- _DIRECTIONS_:
Every line with "panel" in it should be copied from the data.
::::
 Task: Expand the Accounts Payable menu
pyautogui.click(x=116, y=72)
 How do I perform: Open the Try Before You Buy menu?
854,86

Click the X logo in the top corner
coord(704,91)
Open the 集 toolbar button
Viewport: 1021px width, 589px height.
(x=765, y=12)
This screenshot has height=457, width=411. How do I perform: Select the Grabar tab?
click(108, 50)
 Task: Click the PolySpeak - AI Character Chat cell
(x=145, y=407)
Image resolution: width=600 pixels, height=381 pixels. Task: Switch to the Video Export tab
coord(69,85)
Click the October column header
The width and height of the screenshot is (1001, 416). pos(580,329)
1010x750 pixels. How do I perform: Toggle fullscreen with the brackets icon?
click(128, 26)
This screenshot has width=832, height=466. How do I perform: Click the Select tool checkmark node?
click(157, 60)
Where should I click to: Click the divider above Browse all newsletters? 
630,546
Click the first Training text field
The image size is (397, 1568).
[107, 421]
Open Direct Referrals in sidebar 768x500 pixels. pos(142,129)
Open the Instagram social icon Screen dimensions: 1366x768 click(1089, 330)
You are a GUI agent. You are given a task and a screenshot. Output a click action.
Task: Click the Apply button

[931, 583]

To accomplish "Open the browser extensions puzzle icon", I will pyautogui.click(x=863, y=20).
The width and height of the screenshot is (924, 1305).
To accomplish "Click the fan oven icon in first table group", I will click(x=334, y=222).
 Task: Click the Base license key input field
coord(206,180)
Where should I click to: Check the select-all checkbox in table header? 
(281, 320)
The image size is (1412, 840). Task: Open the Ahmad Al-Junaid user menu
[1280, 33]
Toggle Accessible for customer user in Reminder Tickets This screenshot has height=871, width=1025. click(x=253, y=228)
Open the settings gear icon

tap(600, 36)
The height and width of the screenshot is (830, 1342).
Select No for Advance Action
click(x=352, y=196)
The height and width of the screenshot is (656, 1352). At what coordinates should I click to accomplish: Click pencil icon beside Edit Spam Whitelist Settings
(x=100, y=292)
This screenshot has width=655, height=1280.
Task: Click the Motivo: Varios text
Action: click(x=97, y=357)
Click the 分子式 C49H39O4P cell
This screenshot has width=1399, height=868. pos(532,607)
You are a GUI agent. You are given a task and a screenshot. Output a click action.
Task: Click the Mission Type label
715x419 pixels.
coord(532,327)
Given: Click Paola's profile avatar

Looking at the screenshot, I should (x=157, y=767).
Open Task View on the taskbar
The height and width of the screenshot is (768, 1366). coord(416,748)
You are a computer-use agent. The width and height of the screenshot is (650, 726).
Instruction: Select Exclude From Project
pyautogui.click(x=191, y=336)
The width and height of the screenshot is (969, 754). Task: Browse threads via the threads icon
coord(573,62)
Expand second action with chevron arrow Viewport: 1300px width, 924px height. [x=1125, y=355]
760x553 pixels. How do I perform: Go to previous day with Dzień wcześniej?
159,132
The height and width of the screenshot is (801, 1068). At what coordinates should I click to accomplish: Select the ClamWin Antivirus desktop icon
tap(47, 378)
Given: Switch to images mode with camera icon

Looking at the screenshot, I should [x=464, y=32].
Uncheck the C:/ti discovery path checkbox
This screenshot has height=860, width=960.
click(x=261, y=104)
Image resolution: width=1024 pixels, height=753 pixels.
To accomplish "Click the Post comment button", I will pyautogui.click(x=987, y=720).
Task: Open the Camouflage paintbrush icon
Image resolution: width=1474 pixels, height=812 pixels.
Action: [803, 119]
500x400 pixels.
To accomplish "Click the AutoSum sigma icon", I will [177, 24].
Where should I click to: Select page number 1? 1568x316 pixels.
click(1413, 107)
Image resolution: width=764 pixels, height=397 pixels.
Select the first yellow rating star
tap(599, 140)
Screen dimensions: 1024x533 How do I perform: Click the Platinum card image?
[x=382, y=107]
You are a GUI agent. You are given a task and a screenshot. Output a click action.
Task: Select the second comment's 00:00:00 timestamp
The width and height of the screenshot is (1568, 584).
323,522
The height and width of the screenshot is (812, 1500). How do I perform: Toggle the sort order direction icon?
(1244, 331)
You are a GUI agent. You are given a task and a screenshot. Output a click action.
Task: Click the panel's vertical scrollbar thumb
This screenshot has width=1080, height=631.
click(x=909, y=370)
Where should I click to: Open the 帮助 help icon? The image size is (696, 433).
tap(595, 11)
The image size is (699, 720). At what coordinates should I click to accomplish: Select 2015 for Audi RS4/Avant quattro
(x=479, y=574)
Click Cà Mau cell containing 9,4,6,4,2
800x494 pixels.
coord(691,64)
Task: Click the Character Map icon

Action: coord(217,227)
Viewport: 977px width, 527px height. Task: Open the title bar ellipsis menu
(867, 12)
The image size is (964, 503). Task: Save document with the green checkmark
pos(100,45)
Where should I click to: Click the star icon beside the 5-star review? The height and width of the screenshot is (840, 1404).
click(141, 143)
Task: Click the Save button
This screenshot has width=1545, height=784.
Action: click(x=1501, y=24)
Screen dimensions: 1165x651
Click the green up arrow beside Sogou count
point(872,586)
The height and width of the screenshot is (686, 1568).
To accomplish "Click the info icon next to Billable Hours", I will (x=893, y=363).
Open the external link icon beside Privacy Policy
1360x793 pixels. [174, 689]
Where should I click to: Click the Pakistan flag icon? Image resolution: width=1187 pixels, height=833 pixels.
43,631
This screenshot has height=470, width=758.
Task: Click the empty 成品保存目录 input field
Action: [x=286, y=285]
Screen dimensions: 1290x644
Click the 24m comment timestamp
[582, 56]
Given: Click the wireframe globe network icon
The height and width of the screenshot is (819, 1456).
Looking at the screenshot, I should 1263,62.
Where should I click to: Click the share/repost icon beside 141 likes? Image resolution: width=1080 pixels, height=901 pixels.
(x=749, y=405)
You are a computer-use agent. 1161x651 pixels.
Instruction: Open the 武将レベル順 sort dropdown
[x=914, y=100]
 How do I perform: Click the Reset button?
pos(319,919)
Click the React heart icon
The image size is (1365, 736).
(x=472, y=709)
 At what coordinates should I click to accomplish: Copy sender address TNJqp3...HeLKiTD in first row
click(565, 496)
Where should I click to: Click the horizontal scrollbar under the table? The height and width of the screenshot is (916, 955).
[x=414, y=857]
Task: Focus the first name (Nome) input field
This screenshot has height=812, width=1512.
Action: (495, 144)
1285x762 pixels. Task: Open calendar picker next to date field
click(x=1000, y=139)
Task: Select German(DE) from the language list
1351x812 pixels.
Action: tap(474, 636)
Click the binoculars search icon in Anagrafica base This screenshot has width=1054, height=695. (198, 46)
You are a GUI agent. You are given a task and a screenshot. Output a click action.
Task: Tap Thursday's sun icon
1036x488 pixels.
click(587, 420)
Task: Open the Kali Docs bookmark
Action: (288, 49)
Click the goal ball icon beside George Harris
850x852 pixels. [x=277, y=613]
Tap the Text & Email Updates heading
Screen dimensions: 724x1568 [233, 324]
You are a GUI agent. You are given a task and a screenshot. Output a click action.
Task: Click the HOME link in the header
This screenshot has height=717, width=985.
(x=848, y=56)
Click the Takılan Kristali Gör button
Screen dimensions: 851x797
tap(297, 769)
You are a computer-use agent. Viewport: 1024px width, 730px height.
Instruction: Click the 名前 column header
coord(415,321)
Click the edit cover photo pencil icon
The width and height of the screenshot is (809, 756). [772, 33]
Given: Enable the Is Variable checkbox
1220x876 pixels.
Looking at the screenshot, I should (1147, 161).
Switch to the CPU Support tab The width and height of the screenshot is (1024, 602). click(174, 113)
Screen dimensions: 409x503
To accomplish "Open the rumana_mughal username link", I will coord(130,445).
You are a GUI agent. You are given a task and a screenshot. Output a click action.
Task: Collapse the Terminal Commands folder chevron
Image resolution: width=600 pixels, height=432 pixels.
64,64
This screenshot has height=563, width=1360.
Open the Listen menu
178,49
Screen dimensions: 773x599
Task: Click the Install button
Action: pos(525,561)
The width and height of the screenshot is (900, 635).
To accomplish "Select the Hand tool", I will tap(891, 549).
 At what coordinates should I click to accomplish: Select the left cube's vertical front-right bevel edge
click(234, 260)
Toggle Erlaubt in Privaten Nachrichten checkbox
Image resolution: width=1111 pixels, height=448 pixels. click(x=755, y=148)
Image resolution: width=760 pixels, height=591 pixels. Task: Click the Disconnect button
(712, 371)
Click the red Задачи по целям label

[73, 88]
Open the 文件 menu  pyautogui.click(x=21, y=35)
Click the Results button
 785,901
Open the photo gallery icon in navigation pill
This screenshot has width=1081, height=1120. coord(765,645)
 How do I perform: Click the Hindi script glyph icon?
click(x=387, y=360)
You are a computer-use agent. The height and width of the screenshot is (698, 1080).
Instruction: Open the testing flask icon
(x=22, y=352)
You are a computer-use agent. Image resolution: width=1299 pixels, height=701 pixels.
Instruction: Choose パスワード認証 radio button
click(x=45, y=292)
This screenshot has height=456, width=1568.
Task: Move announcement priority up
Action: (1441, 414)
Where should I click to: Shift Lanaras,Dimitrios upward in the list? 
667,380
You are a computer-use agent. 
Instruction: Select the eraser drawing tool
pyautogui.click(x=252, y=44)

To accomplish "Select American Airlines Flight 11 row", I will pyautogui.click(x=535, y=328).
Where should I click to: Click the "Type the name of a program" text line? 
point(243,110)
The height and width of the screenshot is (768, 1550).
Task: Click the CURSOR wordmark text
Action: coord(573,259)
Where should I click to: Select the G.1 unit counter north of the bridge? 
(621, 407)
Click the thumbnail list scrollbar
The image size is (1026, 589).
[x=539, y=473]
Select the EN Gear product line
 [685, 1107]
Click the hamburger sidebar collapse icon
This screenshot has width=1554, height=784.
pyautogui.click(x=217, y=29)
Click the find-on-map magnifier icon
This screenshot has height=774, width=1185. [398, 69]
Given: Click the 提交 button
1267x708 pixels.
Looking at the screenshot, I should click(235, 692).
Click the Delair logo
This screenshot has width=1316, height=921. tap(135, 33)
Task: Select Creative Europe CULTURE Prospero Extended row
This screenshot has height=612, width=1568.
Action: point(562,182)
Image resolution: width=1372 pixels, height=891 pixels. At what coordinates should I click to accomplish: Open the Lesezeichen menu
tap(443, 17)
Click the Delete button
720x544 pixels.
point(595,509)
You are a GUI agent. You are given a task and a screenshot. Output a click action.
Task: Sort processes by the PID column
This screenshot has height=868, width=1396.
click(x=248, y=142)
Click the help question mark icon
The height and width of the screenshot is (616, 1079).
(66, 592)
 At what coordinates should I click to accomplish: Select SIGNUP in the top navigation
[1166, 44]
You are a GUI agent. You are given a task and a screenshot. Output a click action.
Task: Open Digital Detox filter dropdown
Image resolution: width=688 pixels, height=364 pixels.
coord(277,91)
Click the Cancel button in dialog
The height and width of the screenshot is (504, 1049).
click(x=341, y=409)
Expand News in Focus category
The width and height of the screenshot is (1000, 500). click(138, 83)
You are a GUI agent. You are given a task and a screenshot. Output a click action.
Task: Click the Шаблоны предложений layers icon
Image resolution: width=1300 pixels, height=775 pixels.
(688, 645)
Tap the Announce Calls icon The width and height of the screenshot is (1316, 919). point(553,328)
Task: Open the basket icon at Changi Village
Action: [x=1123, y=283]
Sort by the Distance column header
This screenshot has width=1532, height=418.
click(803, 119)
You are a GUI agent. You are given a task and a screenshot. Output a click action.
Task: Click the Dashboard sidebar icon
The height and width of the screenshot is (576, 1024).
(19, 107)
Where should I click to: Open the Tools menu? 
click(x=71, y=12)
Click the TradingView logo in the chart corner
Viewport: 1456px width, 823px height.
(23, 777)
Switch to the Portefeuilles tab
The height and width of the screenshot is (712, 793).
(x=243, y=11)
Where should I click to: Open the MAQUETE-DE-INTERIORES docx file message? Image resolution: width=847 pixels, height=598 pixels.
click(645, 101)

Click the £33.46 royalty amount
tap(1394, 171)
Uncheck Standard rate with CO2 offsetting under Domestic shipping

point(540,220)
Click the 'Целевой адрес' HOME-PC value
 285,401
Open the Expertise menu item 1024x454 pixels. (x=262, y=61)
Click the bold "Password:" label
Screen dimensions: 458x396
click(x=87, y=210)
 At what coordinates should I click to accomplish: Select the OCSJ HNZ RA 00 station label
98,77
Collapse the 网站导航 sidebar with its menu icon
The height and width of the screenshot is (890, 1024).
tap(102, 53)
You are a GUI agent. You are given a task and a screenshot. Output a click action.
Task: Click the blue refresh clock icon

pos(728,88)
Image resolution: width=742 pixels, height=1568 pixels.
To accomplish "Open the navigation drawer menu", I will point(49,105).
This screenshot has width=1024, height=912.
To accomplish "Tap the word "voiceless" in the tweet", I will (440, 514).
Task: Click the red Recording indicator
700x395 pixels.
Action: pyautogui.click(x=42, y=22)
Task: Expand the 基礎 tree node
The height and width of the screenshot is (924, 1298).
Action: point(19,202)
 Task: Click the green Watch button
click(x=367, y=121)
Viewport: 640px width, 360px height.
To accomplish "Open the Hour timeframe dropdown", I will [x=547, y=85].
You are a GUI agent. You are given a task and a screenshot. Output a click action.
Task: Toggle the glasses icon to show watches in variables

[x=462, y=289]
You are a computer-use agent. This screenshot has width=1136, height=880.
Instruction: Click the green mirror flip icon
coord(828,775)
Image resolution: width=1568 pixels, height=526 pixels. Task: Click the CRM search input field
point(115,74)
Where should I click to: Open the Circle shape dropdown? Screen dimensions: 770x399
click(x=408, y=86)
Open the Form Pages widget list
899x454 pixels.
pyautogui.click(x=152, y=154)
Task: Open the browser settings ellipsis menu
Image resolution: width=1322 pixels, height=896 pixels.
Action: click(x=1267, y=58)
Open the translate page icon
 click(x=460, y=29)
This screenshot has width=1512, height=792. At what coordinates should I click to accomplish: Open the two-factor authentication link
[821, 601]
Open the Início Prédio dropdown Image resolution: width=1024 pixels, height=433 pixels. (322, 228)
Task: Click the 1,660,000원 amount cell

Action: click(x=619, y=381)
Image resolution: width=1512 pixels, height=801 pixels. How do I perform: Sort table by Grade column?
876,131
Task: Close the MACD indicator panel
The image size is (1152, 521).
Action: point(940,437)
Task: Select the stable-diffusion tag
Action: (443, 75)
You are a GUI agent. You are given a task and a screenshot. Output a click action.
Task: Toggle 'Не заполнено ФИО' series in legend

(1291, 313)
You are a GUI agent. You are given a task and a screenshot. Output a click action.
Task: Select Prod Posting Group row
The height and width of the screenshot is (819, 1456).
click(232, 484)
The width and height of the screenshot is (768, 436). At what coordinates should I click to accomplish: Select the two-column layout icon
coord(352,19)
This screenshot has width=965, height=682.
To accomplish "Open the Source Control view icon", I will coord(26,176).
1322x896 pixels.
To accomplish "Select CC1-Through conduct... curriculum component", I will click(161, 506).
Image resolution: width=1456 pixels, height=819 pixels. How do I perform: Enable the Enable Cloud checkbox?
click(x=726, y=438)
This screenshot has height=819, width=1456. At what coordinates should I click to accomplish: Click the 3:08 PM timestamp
::::
- _TASK SOLUTION_:
Task: Click the panel's vertical scrollbar thumb
Task: Close the MACD indicator panel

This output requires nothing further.